- Texto de estudio -
::::::::::

El último enjambre sísmico en el Teide sigue activo y supera los 2.500 microsismos

Continúan siendo terremotos de muy baja intensidad, solo detectados por los sensores y que no son sentidos por la población y, según el IGN, no aumentan el peligro de erupción a corto plazo

Detectado un 'enjambre sísmico' con 14 terremotos al oeste de Las Cañadas del Teide
El último enjambre sísmico en el Teide sigue activo y supera los 2.500 terremotos

El último enjambre sísmico detectado en las Cañadas del Teide sigue activo después de que el Instituto Geográfico Nacional (IGN) lo detectara a partir de las 23.00 horas de este miércoles, y por el momento se llevan contabilizados más de 2.500 terremotos de baja intensidad.

::::::::::

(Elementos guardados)
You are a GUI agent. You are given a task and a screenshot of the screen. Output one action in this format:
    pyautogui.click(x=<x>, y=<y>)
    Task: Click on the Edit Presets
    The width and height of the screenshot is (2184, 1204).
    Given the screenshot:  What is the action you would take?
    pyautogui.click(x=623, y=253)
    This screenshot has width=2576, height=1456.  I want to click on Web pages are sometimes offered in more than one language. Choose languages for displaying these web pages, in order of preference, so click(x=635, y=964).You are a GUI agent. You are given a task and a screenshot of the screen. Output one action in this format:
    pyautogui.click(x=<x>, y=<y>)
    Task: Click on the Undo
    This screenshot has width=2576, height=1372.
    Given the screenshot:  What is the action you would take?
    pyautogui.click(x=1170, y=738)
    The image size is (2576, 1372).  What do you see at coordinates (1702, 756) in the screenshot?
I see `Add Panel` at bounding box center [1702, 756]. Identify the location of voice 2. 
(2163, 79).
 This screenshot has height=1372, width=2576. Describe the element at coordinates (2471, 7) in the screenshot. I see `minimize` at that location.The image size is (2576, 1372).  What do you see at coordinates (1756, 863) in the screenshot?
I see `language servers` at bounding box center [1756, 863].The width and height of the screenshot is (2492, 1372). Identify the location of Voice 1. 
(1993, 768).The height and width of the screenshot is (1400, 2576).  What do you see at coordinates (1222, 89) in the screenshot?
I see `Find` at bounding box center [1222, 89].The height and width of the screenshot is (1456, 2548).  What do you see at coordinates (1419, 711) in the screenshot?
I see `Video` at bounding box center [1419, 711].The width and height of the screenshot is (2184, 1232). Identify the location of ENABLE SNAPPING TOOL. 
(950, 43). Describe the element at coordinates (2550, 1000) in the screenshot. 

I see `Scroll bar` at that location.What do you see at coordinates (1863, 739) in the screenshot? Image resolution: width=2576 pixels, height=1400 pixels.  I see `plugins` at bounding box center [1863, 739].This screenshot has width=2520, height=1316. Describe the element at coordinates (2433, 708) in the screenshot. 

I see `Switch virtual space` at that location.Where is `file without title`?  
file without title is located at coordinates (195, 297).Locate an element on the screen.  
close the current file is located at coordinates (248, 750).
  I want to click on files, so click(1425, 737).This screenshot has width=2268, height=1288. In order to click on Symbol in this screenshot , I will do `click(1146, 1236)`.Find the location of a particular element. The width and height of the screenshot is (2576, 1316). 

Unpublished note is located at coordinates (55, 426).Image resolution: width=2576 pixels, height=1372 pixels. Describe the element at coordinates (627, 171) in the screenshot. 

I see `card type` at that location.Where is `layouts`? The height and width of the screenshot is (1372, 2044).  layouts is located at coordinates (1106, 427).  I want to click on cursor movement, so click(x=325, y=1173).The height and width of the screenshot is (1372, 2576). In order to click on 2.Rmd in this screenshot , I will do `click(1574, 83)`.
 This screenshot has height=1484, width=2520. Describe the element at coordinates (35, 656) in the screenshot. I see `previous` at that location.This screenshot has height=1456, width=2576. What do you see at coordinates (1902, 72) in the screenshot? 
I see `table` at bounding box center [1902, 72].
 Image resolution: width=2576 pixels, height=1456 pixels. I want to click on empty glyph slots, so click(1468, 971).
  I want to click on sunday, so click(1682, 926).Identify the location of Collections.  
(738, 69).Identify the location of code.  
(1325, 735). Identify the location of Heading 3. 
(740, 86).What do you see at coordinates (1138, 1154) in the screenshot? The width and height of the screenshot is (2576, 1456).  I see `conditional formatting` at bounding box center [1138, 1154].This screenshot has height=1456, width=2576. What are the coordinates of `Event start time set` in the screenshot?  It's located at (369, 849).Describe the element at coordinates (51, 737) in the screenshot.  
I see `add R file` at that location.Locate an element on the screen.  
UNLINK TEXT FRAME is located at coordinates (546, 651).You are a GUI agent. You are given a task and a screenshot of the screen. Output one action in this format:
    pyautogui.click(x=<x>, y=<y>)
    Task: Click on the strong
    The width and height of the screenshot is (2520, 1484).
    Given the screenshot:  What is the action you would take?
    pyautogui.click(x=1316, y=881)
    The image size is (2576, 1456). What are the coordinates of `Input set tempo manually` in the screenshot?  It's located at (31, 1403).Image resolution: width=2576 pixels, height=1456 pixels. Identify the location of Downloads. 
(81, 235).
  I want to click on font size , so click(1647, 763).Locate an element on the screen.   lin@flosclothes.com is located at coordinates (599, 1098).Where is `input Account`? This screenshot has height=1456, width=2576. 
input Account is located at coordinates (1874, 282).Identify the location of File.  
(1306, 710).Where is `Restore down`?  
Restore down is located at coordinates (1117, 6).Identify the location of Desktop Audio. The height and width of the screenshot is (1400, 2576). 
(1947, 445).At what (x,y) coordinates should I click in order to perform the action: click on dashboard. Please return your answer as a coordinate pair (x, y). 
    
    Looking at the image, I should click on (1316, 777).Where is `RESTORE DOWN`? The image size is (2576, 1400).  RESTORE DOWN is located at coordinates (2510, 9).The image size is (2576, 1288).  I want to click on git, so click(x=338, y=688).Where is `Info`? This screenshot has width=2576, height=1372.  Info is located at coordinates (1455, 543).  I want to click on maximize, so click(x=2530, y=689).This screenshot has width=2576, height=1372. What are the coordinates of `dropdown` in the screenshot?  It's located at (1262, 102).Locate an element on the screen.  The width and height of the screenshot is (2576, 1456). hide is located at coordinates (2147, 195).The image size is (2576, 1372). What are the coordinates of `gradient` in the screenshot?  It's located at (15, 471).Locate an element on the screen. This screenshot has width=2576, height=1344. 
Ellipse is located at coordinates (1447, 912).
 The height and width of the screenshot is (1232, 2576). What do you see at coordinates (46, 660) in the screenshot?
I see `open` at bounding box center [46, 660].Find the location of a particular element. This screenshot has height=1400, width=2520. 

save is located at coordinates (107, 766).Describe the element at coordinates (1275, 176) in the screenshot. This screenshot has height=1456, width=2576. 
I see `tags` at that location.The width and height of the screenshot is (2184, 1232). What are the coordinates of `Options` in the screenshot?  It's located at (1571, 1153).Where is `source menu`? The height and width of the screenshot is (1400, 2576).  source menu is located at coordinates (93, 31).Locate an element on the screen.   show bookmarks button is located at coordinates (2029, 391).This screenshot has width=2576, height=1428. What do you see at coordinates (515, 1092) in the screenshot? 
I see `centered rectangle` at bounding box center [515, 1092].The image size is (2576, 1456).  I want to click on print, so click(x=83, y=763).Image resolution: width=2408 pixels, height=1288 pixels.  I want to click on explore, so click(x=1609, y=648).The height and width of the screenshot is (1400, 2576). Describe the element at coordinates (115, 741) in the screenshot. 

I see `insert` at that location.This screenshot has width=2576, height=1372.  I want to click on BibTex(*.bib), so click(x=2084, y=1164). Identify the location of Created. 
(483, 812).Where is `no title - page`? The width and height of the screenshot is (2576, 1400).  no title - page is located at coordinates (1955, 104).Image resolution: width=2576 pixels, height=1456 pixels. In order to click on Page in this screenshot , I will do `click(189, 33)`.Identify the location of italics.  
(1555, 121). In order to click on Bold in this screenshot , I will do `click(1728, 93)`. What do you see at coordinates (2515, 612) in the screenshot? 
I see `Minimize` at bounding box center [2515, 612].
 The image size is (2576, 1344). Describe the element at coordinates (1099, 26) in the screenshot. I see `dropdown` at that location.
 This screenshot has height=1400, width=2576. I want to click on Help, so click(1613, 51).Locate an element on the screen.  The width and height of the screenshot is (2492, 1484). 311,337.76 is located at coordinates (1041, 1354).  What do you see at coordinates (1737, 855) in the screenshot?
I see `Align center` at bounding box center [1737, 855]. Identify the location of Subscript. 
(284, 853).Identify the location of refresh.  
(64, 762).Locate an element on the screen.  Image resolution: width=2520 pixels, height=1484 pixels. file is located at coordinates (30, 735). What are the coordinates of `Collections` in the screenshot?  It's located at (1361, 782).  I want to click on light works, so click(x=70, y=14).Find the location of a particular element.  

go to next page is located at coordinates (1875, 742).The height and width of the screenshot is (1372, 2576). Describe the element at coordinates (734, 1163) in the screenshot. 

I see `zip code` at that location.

::::::::::

- Qué hacer -
a. Reproduce del texto sobre el enjambre sísmico del Teide el fragmento que va desde "Detectado un 'enjambre" hasta "de baja intensidad.", ambos incluidos.
b. Según el texto sobre el enjambre sísmico del Teide, explica en una a tres oraciones cómo son estos terremotos y qué valoración hace el IGN sobre el peligro de erupción.

- Respuestas dadas -
a.
Detectado un 'enjambre sísmico' con 14 terremotos al oeste de Las Cañadas del Teide
El último enjambre sísmico en el Teide sigue activo y supera los 2.500 terremotos

El último enjambre sísmico detectado en las Cañadas del Teide sigue activo después de que el Instituto Geográfico Nacional (IGN) lo detectara a partir de las 23.00 horas de este miércoles, y por el momento se llevan contabilizados más de 2.500 terremotos de baja intensidad.

b. Son terremotos de muy baja intensidad que solo detectan los sensores y que la población no siente. Según el IGN, no aumentan el peligro de erupción a corto plazo.